Monday, January 27, 2025

It's Gold *or* XP

"Gold for XP" is a concept from older editions of D&D. Essentially, characters get 1 XP per gold piece of treasure they acquire. 

The exact implementation of this concept varies between editions, retroclones, and individual DMs. Sometimes the characters get the XP as soon as they get the treasure. Sometimes they have to bring it back to town. Sometimes they have to spend it to get the XP. That might mean carousing or buying fancy clothes. Sometimes there's a training cost involved in leveling up.

My main issue with the gold for XP approach is that often, the character is getting both the gold and the XP. Even if the character is required to spend the gold, they're still gaining the XP from spending the gold in addition to whatever they spent the gold on, whether it be equipment, jewelry, NPC contacts, or whatever. The gold/XP is a double reward.

There's also simply isn't enough to meaningfully spend gold on in D&D - there's plate armor, hirelings, spell components, strongholds, and maybe magic items (although almost every version of D&D attempts to tell DMs that they should definitely not allow the purchase and sale of magic items, they never really provide any desirable alternative use for unwanted magic items or mountains of gold). 

In a gold for XP game, the DM has to juice the treasure being awarded to ensure the characters are advancing at an engaging rate. And in versions of the game like AD&D, when XP requirements were much higher, those numbers have to be juiced quite a bit. There isn't that much to spend money on, unless the players are really enthusiastic about playing house, throwing feasts, fielding armies, and the like. I'm personally into all of that stuff, but I've barely ever encountered other players who are.

In a gold for a XP game, I want the players to have something to spend their gold on, and I want that to be a choice. I don't want to handwave it and say "You throw it all away partying." But I also don't want them to have the jewels/stronghold/magic item and the XP.

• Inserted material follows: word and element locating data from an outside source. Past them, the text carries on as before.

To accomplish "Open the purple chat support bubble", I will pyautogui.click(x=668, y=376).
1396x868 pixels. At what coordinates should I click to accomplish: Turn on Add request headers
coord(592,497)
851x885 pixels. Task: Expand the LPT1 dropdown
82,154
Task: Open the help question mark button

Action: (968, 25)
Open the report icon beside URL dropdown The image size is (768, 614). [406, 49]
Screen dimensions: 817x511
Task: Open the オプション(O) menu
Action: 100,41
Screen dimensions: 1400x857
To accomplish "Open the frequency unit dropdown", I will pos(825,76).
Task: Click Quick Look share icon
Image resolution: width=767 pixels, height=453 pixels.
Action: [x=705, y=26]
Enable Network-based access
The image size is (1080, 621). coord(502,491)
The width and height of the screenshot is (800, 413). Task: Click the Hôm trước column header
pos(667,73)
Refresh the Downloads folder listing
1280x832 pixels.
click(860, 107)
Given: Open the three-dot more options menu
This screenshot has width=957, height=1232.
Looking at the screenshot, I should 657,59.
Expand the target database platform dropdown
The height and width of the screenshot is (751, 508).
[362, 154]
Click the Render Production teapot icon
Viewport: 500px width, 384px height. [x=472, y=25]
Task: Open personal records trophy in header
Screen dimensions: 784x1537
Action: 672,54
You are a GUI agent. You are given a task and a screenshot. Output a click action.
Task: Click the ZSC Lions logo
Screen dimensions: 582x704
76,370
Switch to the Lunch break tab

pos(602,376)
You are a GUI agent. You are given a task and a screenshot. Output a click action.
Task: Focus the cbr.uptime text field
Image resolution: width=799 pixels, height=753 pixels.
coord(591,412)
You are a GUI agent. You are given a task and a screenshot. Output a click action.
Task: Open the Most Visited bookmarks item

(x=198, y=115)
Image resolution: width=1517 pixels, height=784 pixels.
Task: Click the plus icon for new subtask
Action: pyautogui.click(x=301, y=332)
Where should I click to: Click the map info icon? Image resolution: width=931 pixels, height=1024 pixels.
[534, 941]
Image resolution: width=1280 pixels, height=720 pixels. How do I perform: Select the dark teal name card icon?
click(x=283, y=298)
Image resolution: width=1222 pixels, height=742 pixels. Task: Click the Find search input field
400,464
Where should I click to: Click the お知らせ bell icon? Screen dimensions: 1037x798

It's gold or XP. That is, players must decide to convert gold to XP on a 1-to-1 basis. This way, player characters have something to spend their gold on (XP), and they have to choose whether they want the gold or the XP. They can't have both.

To use an example, an Old School Essentials fighter comes back from the dungeon with 2,000 gold's worth of treasure - exactly enough to reach 2nd-level. However, the fighter has to convert all of their gold into XP in order to do so. They might want to spend some of it on plate mail, or they may need to recruit new hirelings. If they spend any of the gold, they can't level up. They have to make a choice.

Every single use for treasure now comes with this same drawback and becomes a choice: Would you rather bribe that NPC, buy that magic item, and build that stronghold, or put all that gold towards your next level?

A character who spends their gold on material things will have fewer levels, but will be richer in equipment, land, and connections. A character who spends their gold on XP will be inherently more powerful but lacking in material wealth. A 9th-level fighter with a stronghold and an army is more capable of affecting change in the world than a 20th-level fighter with nothing.

Gold or XP also allows for differences between players and groups to emerge. The player who chooses to kit out their character will be slightly behind the ones who focus purely on progression. And, assuming equal division of treasure, any discrepancies are the result of how the individual players choose to spend their share of gold. 

A particularly cooperative group of players could even choose to contribute shares of gold towards ensuring a certain character levels up, if it's in the group's best interest. For example, if a 9th-level character dies and a new one joins the party at 1st-level, the surviving characters might pool their resources to bring the new character closer to their own level. Or, if the cleric is just shy of reaching the level when they can cast raise dead - which the other players agree it would be in the party's best interest to have access to - they can pool their money towards getting the cleric to that level.

I'm not particularly concerned with how to rationalize this in the fiction of the game or whether it "makes sense". It is purely a game abstraction. Sometimes I'm hyper fixated on the game's fiction and what mechanics narratively represent, and sometimes I don't care.

If there must be some logic to it, one could define it vaguely as "training expenses", although I think it's difficult to justify the fighter spending 120,000 gold in order to train and gain...2 hit points. There are certain things in D&D which simply have to be accepted as abstract game elements.

If I were to go the training route, I would definitely make that something the characters must seek out and devote time to in the fiction, however. For example, a wizard who wants to attain 2nd-level could train under the 4th-level hedge wizard in the starting village, but that same wizard would have to travel to the megacity's magical academy to attain 20th-level. This also requires having access to competent NPCs who are willing to tutor the character.

As for how long training takes, it could be one week per level to be gained, or maybe one week to gain a Tier 1 level and four weeks to gain a Tier 4 level. That could lead to some cool moments where after training for five months in their distant corners of the world, the Avengers-style party gets back together for One Last Job.

If I end up playing any edition of D&D this year, I'll definitely be taking this for a spin. I would most likely do this with Old School Essentials. The official adventures give out a lot of gold, but the rules don't really present much at all to spend it on. It could also be fun with 5e, particularly because I feel I've gotten the hang of pricing magic items for sale in that edition, which is where this type of choice would really shine, but I'm trying to play other games this year.